Coup de Grâce?

by Hubert Marleau, Market Economist, Palos Management

May 24, 2024

A scarcity of high ranking economic reports and the advent of Memorial Day should have made this week listless. The focus was on the housing sector, which had produced sufficiently lacklustre home sales to bring about a negligible downward revision of the Q2 GDP projection of the Atlanta Fed’s NowCasting Model to 3.5%.

More importantly, the PMI services and manufacturing data, which handsomely beat estimates, supported the view that economic growth would remain above the historical 2% trend. Moreover, orders for durable goods rose 0.7% in April, marking the third monthly gain in a row. Given that there is no sign that the economy is petering out, the S&P 500 reached a new all-time high milestone of 5321 last week.

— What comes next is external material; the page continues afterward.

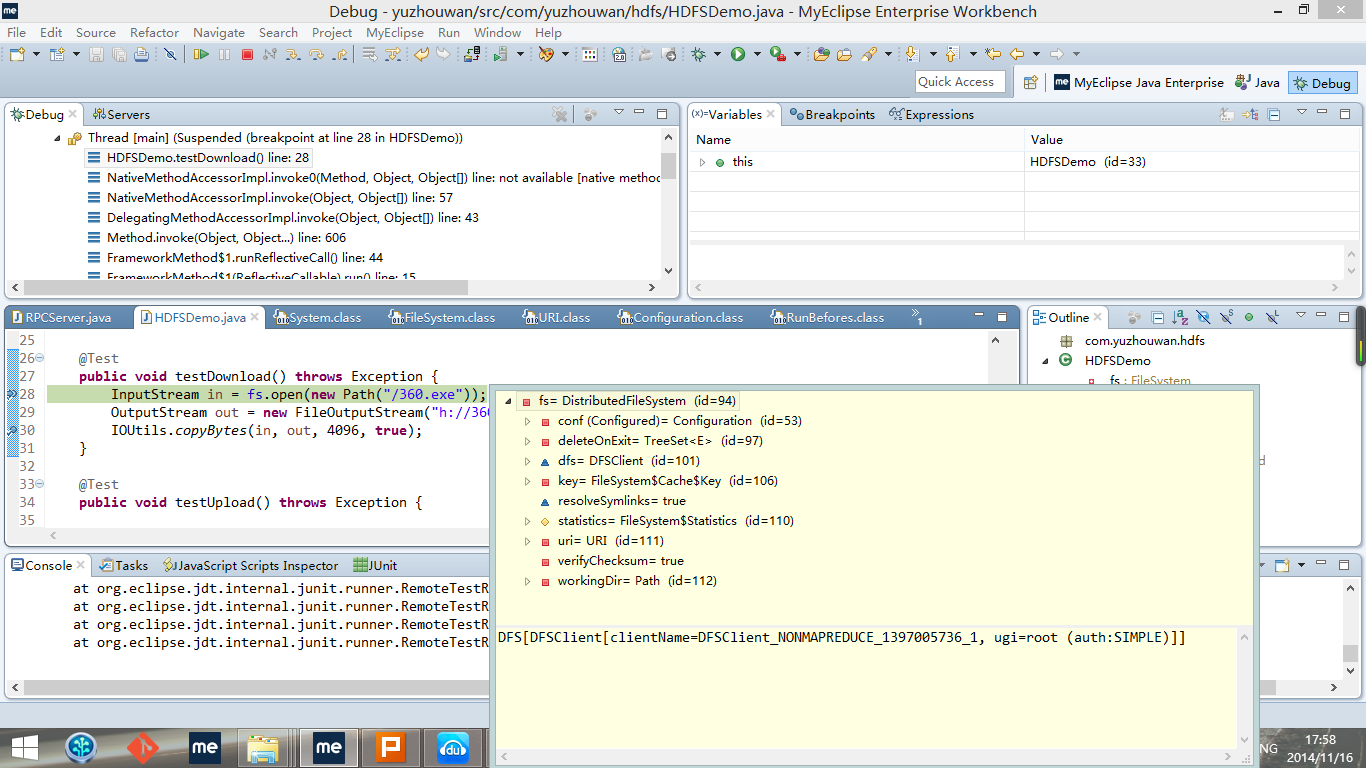Viewport: 1366px width, 768px height.
Task: Toggle alphabetical sort in Outline
Action: pyautogui.click(x=1180, y=318)
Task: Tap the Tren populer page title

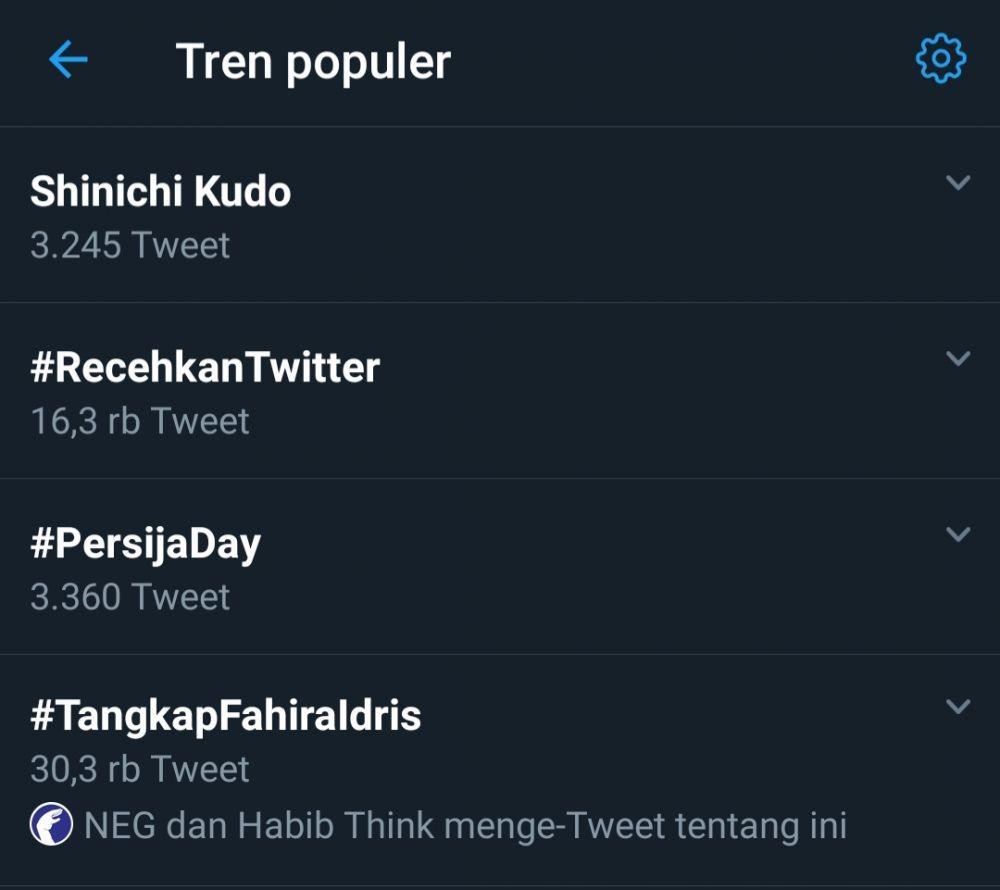Action: click(313, 62)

Bloomberg’s Tatiana told her readers on Wednesday that the benchmark had gone 313 trading days without a daily decline of 2% or more. There have only been 11 other such instances since 1929 without a daily selloff of this magnitude, ranging from 314 to 949 trading sessions. The thing is that everybody speaks of volatility, yet both stock and bond markets are relatively calm, in spite of geopolitical uncertainties, along with an inverted yield curve, concerns that inflation may be hard to tame and the monetary officials’ tenacity to postpone any interest rate cuts for now. On the stock side, the Cboe Volatility Index (VIX) - a measure of fear - is very low, while on the bond side, the Merrill Option Volatility Estimate (MOVE) -another gauge of fear - has been falling recently. Both are in bullish zones.

It’s perhaps a head scratcher for us commoners, but not for 17 out of the 18 Wall Street strategists followed by MarketWatch. Excluding JPM’s Marko Kolanovic as the last remaining bear, who has a year-end target of 4200 for the S&P 500, they all cheered for a range between 5100 and 5600.

Trusting that the Federal Reserve will achieve its 2% y/y inflation target without a recession and with reliance on positive corporate guidance, most macro forecasters have huddled closer, with few outliers. What is remarkable is the capitulation of Mike Wilson, who until recently was shooting for 4500, but has lifted his forecast to 5400 by the second quarter of 2025.

In order not to be outdone by his peers, Dr. Ed Yardeni gave the street his 5-year outlook for the S&P 500. Based on his Roaring 2020s scenario of strong productivity - a process that began last year -he forecast that sales volume and profit margins were bound to rise sufficiently to generate S&P 500 earnings per share of $400 by 2030, up 60% from an estimated $250 this year. Assuming that the 10-year Treasury bond yield will remain range-bound between 4.00% and 5.00% for this foreseeable period, it is quite possible that the benchmark could rise to 8000 in this scenario. AI is in the process of bringing significant productivity gains to nearly every industry, helping companies be more cost and energy-efficient.

Seen as crucial to the direction of the wider market, NVIDIA’s first quarter results indirectly gave the leadership the market wanted, being the main bellwether of the pace of AI progress. The overarching message was that the AI boom has staying power, threatening to disrupt virtually every major industry. It is supporting Jensen Huang, president of the most important stock on Planet Earth, who may be right in claiming that the “next industrial revolution” has begun, turning $1trillion of data centres into AI factories. Nvidia reported an epoch-making sale and earnings report, comfortably beating street estimates. Revenue more than tripled from a year ago to $26 billion and net profit soared more than sevenfold to $14.88, plus guidance was high.

According to Tom Lee, Nvidia may have provided the next catalyst to keep the good times going. He sees a wall of pent-up investor cash flooding markets because of the importance of the company to the broader technology thesis. Nonetheless, the S&P 500 backtracked on Thursday by 1.0%, in the wake of minutes from the Federal Reserve’s April 30 - May1 meeting, which revealed that several officials were willing and ready to actually raise the policy rate if deemed necessary. It was quite a surprise. But it was living proof that even NVIDIA - the ultimate “picks and shovels” company, which is benefiting immensely from an enduring gold-rush investment cycle for its AI chips - cannot fight the Fed.

However, investors should not lose sight of the fact that the technology boom alone should shrug off the Fed’s current posture. Productivity has the capability to drive economic growth higher and inflation lower and, in turn, drive the stock market even further. And there you are: the benchmark rose 37 points on Friday to end the week flat.